Published June 15, 2009

TRENTON, NJ (BRAIN)—A bill in New Jersey seeking to regulate the sale of bikes equipped with quick releases came out of committee with language the industry has agreed not to resist.

On June 4, the bill (A1251) came up for a hearing by the assembly consumer affairs committee, which revised the bill to make it unlawful to sell a bicycle with a front wheel diameter of 20 inches or less equipped with a quick release wheel unless the bicycle is a specialty adult bicycle.

The purpose of the sales restriction is to prevent the use of quick releases on bicycles ridden by children, the committee said in a statement.

They submitted the language that we agreed not to resist,” said Pat Cunnane, president of Advanced Sports Inc., who attended the committee hearing on behalf of the Bicycle Product Suppliers Association, which has been keeping track of the bill. “Our industry’s position is we won’t fight this, but we won’t support it, either.”

Also at the hearing was lobbyist Josh Hodes, who was hired by the BPSA in the summer of 2007 after a former version of the bill that banned quick releases on adult bikes passed by a landslide vote in the assembly.

Since then, the bill has gone through multiple language revisions.

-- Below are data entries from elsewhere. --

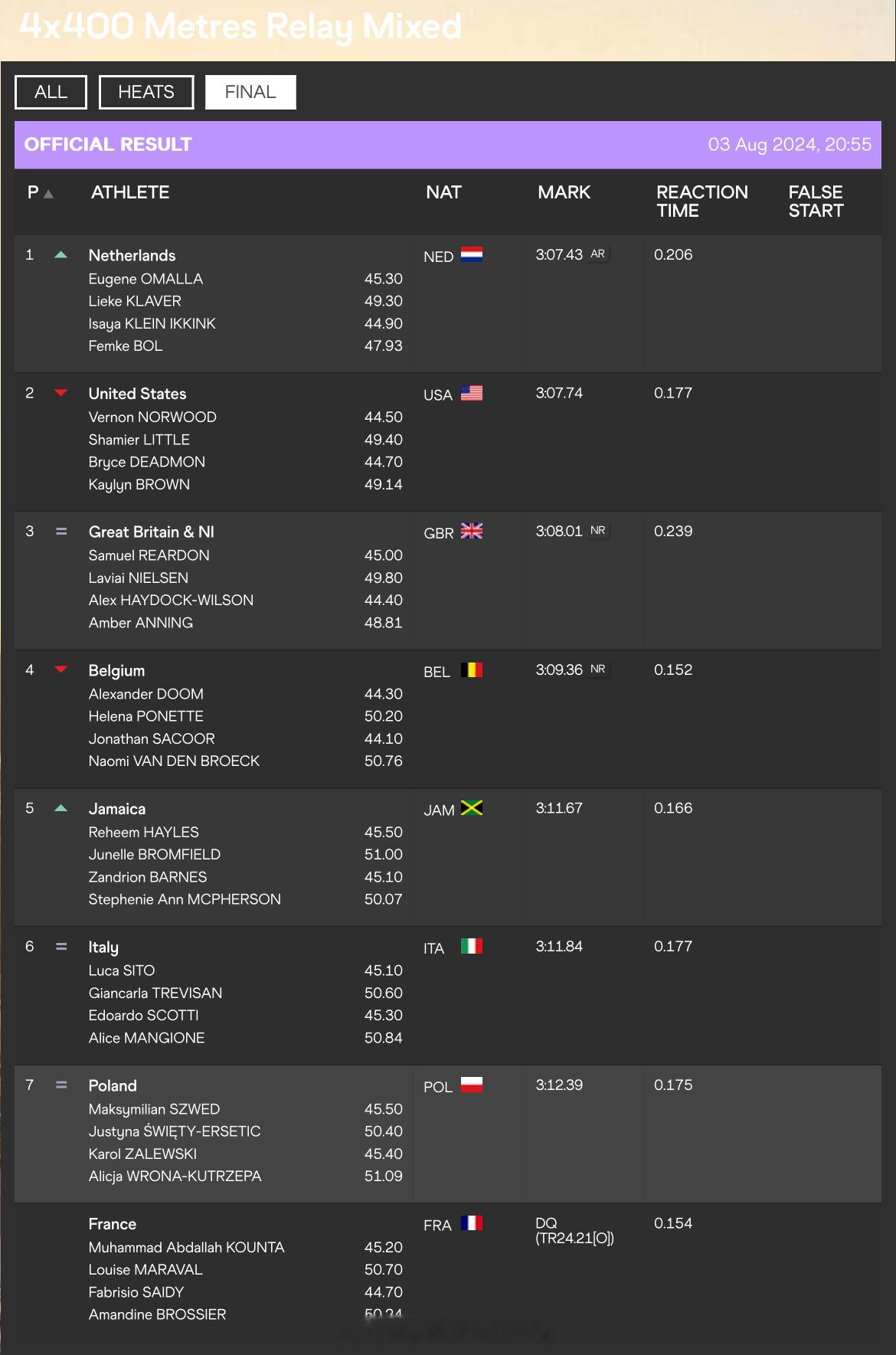Click the Jamaica flag icon
Image resolution: width=896 pixels, height=1355 pixels.
pyautogui.click(x=471, y=808)
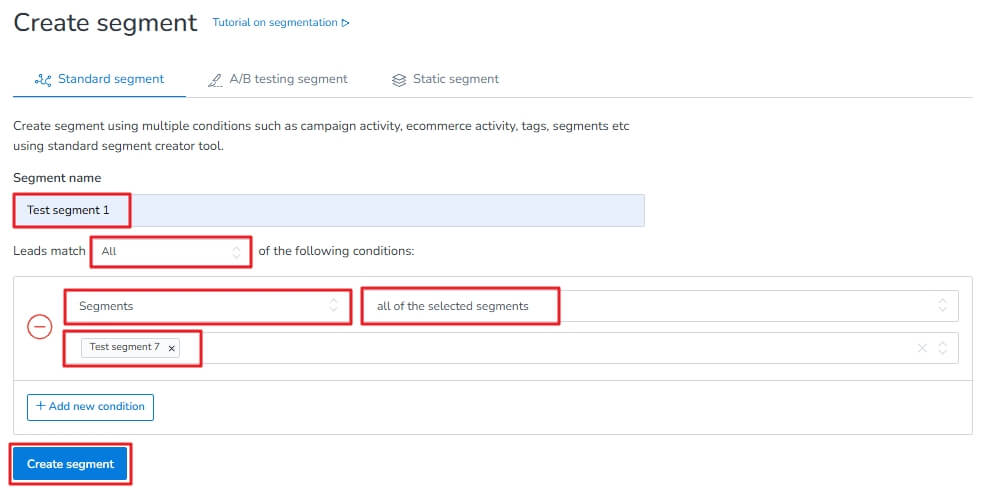Open the Static segment tab
The height and width of the screenshot is (491, 983).
click(x=455, y=79)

One version required that quick release devices have primary and secondary retention, and that the retention meet certain specifications—clearly favoring a specific product.

Cunnane said the bill’s sponsors, Assemblyman Paul Moriarty and Assemblywoman Joan Voss, have agreed on the new language, but that the bill can still be amended before coming for a full vote in the general assembly. And it must be voted on and passed there, after which a similar bill must be introduced in the state senate and passed before making its way to the governor.

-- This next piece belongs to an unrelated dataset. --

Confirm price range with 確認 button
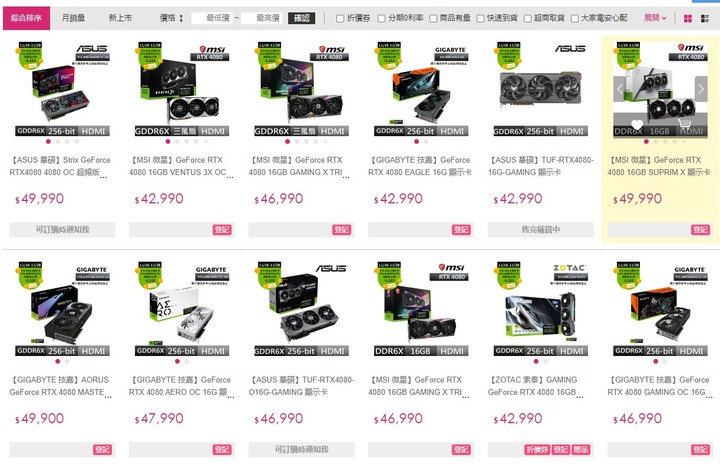This screenshot has width=720, height=468. [x=302, y=18]
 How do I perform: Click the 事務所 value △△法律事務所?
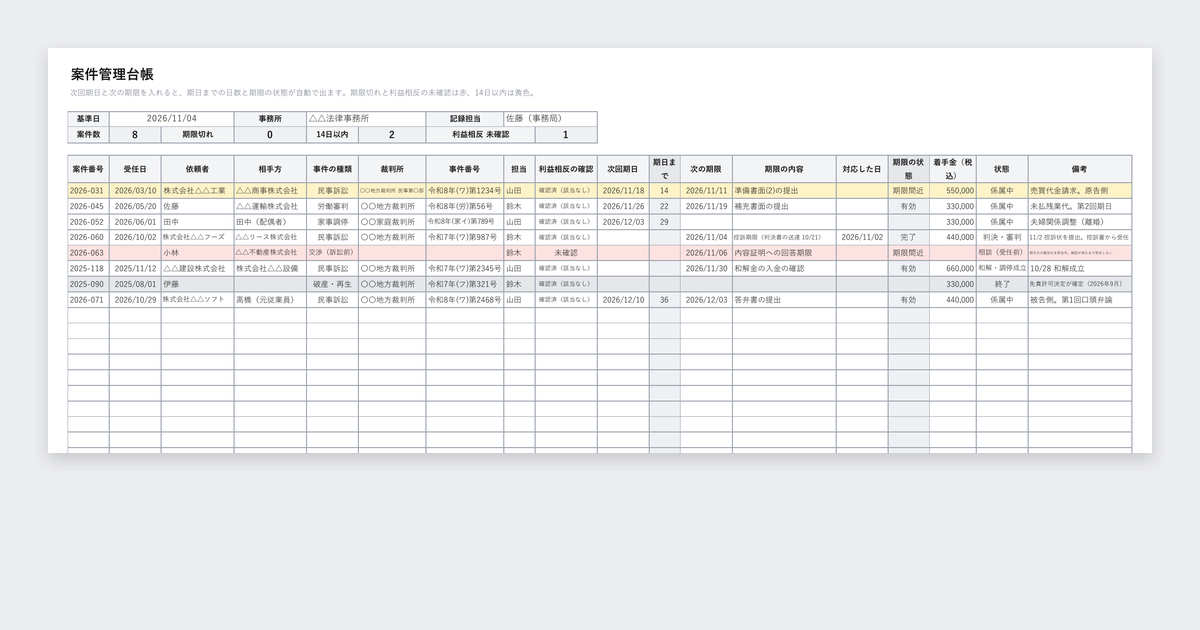365,118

As of yet, the bill hasn’t been introduced in the senate for the current legislative session, Cunnane said.

“We’re watching it closely,” Cunnane said. “We’re working with our lobbyist to keep an eye on things. Now we’re dialed into many senate and assembly members in New Jersey who are understanding of our point of view—that this legislation isn’t needed because our industry is regulated by the CPSC.”